Hermann Conring was not the first scholar who attempted to disprove the Lotharian legend. It was refuted earlier by Christoph Lehmann in his chronicle of Speyer (1612). Friedrich Lindenbrog called it a "fantasy" in 1613 and Georg Calixtus criticized it extensively in his 1619 Epitomes Theologiae Moralis.

But the legend was only conclusively disproven by Hermann Conring in chapters 20 and 21 of his 1632 opus magnum De origine iuris Germanici (On the origin of German law). Conring argued that no earlier document existed that contained a trace of the decree of Lothair III. He thus concluded that purported historical events should only be considered to be established as true if they were attested to by credible and near-contemporaneous sources.
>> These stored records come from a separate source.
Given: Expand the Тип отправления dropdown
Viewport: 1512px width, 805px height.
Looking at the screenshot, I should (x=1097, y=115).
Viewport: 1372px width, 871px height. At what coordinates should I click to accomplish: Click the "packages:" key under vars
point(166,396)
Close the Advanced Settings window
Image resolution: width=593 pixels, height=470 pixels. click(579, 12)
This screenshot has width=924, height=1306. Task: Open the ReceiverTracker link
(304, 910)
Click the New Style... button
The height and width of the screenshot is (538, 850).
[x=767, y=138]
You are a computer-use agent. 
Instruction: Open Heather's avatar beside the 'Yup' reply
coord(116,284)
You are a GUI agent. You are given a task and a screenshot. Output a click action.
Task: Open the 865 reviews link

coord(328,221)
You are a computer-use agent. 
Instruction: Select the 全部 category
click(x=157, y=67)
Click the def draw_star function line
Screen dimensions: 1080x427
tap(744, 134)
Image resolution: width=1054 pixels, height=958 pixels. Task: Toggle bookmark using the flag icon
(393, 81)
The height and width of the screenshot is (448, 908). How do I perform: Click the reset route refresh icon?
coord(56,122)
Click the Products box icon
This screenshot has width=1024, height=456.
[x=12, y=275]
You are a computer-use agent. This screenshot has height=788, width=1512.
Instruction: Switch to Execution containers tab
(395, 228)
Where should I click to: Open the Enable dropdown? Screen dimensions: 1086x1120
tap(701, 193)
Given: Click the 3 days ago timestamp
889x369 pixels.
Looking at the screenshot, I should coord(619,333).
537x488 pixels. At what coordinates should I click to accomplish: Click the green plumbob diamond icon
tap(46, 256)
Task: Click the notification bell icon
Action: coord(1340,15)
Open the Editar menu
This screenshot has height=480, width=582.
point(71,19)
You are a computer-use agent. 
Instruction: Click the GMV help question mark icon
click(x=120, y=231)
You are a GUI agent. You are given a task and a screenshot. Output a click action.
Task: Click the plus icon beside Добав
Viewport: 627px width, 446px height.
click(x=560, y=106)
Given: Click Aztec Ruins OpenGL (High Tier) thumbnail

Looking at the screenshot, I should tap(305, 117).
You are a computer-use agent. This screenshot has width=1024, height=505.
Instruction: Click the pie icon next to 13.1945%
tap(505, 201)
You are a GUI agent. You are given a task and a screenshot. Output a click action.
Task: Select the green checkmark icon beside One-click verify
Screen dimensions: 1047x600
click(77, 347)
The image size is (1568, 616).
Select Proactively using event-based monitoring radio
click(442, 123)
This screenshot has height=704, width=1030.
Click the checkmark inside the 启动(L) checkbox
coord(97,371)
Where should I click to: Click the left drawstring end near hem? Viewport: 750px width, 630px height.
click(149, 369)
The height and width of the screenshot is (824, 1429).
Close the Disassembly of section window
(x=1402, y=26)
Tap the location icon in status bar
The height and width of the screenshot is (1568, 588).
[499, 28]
But to return to our present task: for those who really consult the old documents, this story of Emperor Lothar obviously not only stands on weak feet, but is completely false. [...] So, because until today no decree, no even slightly older evidence exist, that Lothar rejected the laws in force until then, putting only the Roman ones in their place, it is quite clear how unfounded this commonly spread assertion is.
— Hermann Conring

In lieu of an imperial decree Conring's explanation for the applicability of Roman law was that it had been gradually adopted by the courts without a clear commandment to do so. Conring thereby established the modern consensus view of a gradual reception of the ius commune focusing on the fact that in legal education only Roman law was taught and thus trained lawyers had a natural inclination to apply it.

In fact, it can be observed that, partly by a certain tacit habit, partly by decrees of the princes [...], Roman law began to be observed at different times and in different places. Indeed, since the doctors of Roman law were entrusted with the judiciary, it could hardly have happened otherwise that many of them [...] gradually introduced the use of Roman law.